Hypothesis

Senescent cells release specialized extracellular vesicles (senEVs) that do more than summon antigen‑presenting cells; they also deliver cargo that modulates neutrophil extracellular trap (NET) formation, thereby fine‑tuning the balance between tissue repair and fibrosis. When senescent cell clearance is impaired, persistent senEV signaling drives maladaptive NETosis, converting a protective negotiation into a pro‑fibrotic cascade.

Mechanistic rationale

• SenEVs described in [5] contain six unique ligands that recruit APCs and activate CD4⁺ T cells. Proteomic profiling of senEVs from hepatic stellate cells reveals enrichment of myeloperoxidase‑activating peptides and citrullinated histones, known NET‑inducing motifs.
• NETs extrude DNA‑histone scaffolds that trap pathogens but also serve as a scaffold for collagen deposition; excessive NETosis correlates with liver fibrosis in models of cholestatic injury.
• In liver injury, senescent hepatic stellate cells (HSCs) recruit immune cells that limit fibrosis ([3]). We propose that a fraction of this recruitment is mediated via senEV‑driven NETosis, which creates a transient, localized inflammatory milieu that activates stellate cell apoptosis via DNase‑I–sensitive pathways.
• When macrophage‑dependent clearance of senescent cells fails (as in aging or chronic injury), senEV accumulation sustains NETosis, leading to persistent extracellular DNA that activates TLR9 on HSCs, promoting a profibrotic phenotype ([6],[7]).

Testable predictions

1. In vivo – Mice with hepatocyte‑specific p16‑3MR senescent cell ablation will show reduced hepatic senEV levels, decreased citrullinated histone H3 (a NET marker), and attenuated collagen deposition after CCl₄ injury compared with controls.
2. In vitro – Isolated senEVs from senescent HSCs will induce NET formation in neutrophils isolated from wild‑type mice; pretreatment with NET‑inhibitory DNase I or PAD4 inhibitor will block senEV‑stimulated collagen‑I expression in HSC cultures.
3. Biomarker – Serum levels of senEV‑associated miR‑122‑5p (predicted to target PAD4) will inversely correlate with NET biomarkers and fibrosis stage in human NAFLD patients; longitudinal sampling after senolytic treatment will reveal a rise in miR‑122‑5p concurrent with falling NET scores.
4. Rescue – Administering PAD4 inhibitor GSK484 to aged mice with accumulated senescent HSCs will normalize NETosis, reduce TLR9‑driven TGF‑β1 signaling, and improve liver histology without altering senescent cell numbers.

Experimental approach

• Generate a triple‑reporter mouse: p16‑3MR (senescent cell ablation), LysM‑Cre‑Rosa26‑tdTomato (macrophage tracking), and MPO‑GFP (NET visualization). Induce liver injury, treat with or without ganciclovir, and quantify senEV uptake by neutrophils using flow cytometry for CD63‑positive vesicles.
• Perform mass spectrometry on senEVs isolated from p16⁺ HSCs to identify NET‑related cargo; validate hits with western blot for citrullinated histone H3 and MPO.
• Use transgenic PAD4‑fl/fl mice crossed to LysM‑Cre to specifically delete PAD4 in neutrophils; assess fibrosis outcomes after injury.
• In human cohorts, isolate senEVs from plasma via size‑exclusion chromatography, quantify miR‑122‑5p by qPCR, and correlate with serum cfDNA‑MPO complexes and ELF fibrosis scores.
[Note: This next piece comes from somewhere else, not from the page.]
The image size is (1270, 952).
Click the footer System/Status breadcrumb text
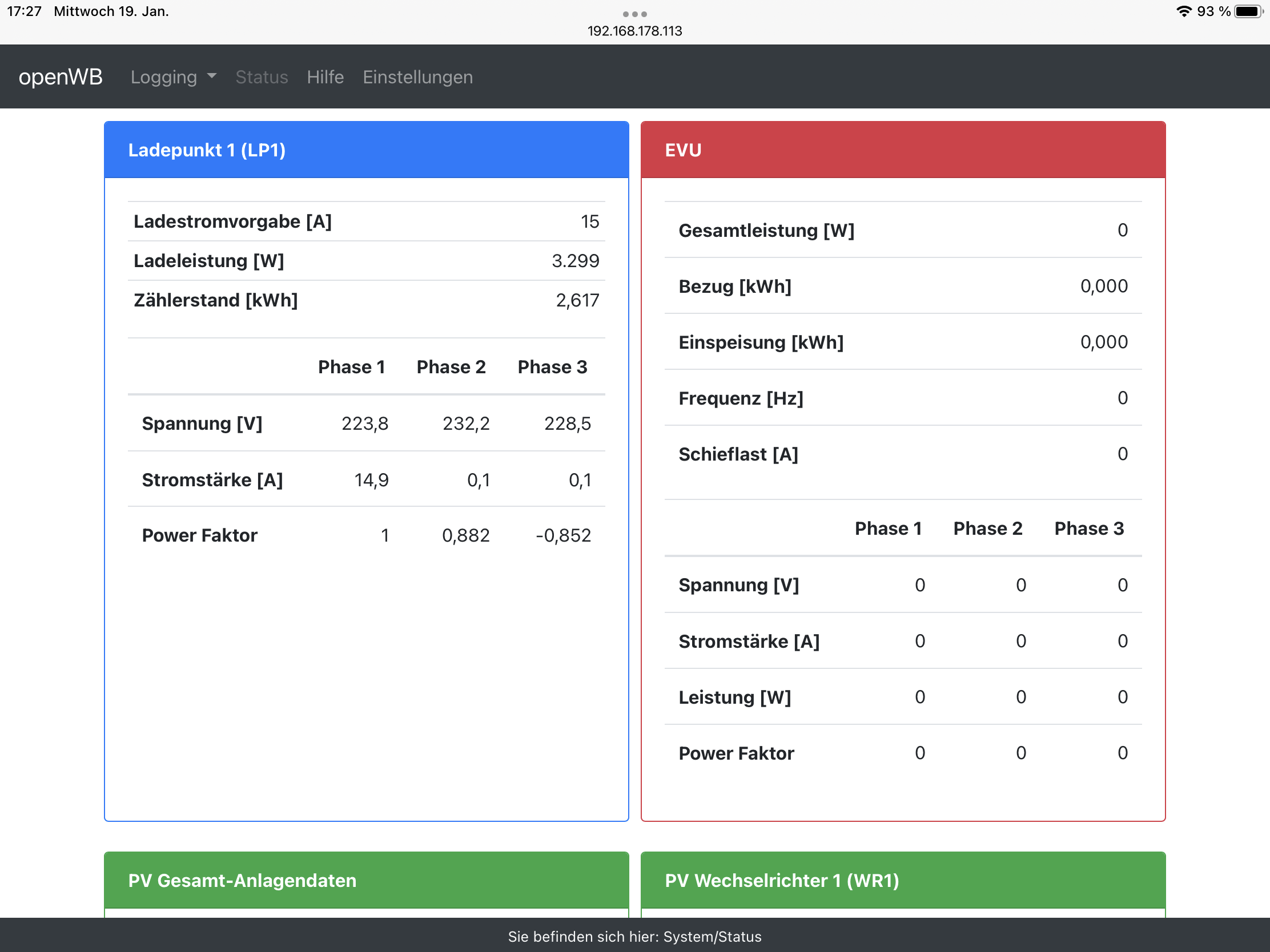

If senEV‑driven NETosis proves to be a pivotal switch that converts senescent cell‑mediated repair into fibrosis, targeting this axis—either by boosting senEV clearance, inhibiting PAD4, or supplementing protective miRNAs—could uncouple the beneficial “hostage negotiator” role of senescence from its deleterious chronic manifestation.